His heart, however, did not waver from his ambition to study. Ong took the opportunity to complete his diploma in computer science at the Linnea University in Uppsala town after working eight years with the post office. 

In the meantime, Ong also asked for Anne's hand in marriage after courting her for eight years. 

It was after getting his diploma that Ong joined Ericsson. From then on, he has always been involved in programming for the future in IT. 

“Ericsson has truly given me the opportunity to advance in something that I truly enjoy,” he said. 

His first job with Ericsson was at Finans Rutin AB where he worked in servicing the transaction programme for financial houses. After six months, he moved on to join Ericsson Data under a new provider for the PABX phone systems for large companies. 

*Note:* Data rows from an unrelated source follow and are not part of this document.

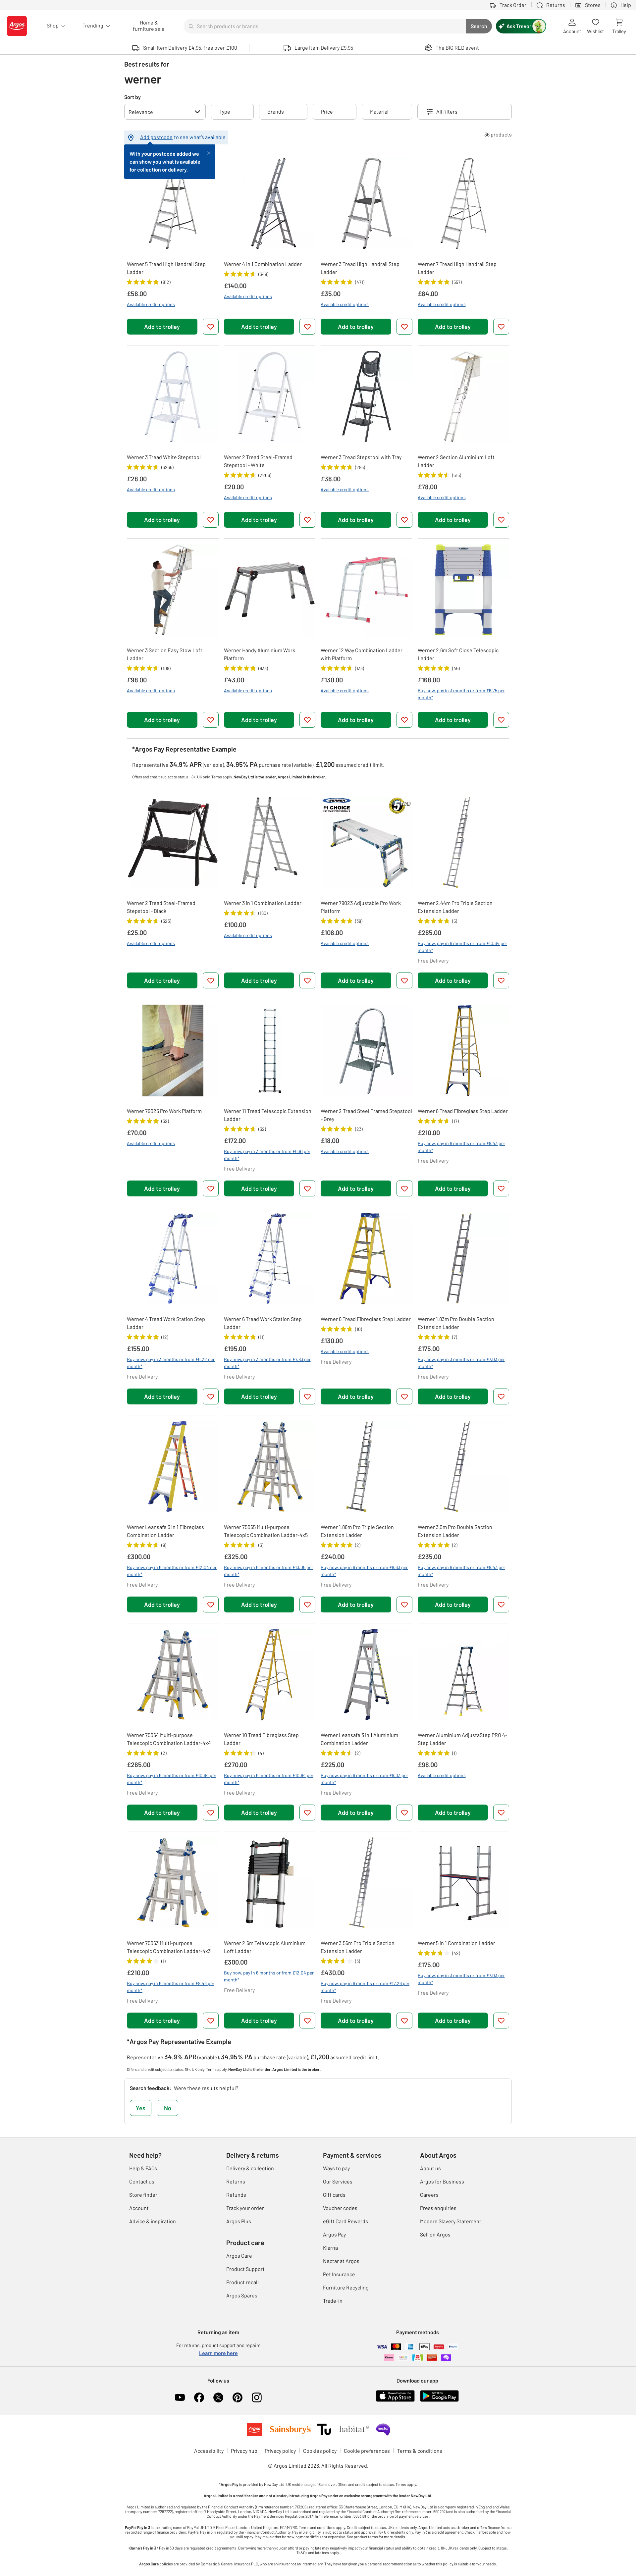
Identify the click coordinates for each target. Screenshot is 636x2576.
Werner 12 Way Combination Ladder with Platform (361, 654)
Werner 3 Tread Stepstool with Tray (361, 457)
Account (139, 2208)
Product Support (245, 2269)
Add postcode (156, 137)
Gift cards (334, 2194)
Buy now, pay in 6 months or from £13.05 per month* (268, 1570)
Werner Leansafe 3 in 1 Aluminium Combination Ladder (359, 1739)
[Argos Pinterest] (237, 2397)
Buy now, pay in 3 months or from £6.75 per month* (461, 694)
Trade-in (333, 2300)
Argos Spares (241, 2295)
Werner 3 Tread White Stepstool (164, 457)
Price (327, 111)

“In 1991, we started with the PABX system for phone operators in large firms. Three years later, with Ericsson Enterprise, my job was to showcase and install the digital PABX for fixed-line service. We were truly ahead of technology,” he said.  

“I would go to different companies and show them the new phone system equipped with caller identification, hold buttons and everything then on was moving into digital.”  

Ong was sent to Malaysia to install the Enhanced Data Rate for Global Evolution (EDGE) at the Ericsson office in Cyberjaya early this month. 

The EDGE technology can be viewed as complementary to the Wideband Code Division Multiple Access (WCDMA) technology to provide a fast, cost-effective route to third generation (3G) coverage.  

The EDGE is a 2.5G technology that can be added to the Global System for Mobile Communication (GPRS) network. 

“With the set-up of the EDGE in Cyberjaya, any interested party from the Asia Pacific can come and experience the technology firsthand and view its features without going to Sweden,” he said. 

The system installed is truly a real showroom as the 2.5G can be picked up via any handphone or even a PDA system within a 10km radius. However, the phones must be equipped to pick up the service. 

Ong is usually on the move. He is sent by the head office in Sweden to anywhere in the world where there is demand to install the EDGE system. 

He does miss Malaysia and is always amazed when he returns because the country is developing quickly. 

“In fact, Malaysia is in the forefront in technology, at times, even ahead of Europe in IT.”  

Ong, who grew up in Pulau Tikus, Penang, misses Hokkein mee most. “My sons, Ken, 20, and Kezli, 16, love the curry-flavoured Maggi Mee. I am sure they expect me to bring some home for them.”  

“I believe Ericsson has provided me the opportunity to advance into the technological world ahead of our time. I am continuously seeing how advance technology is developing and am really happy to be a part of it. I know I will never regret being where I am,” Ong said contentedly.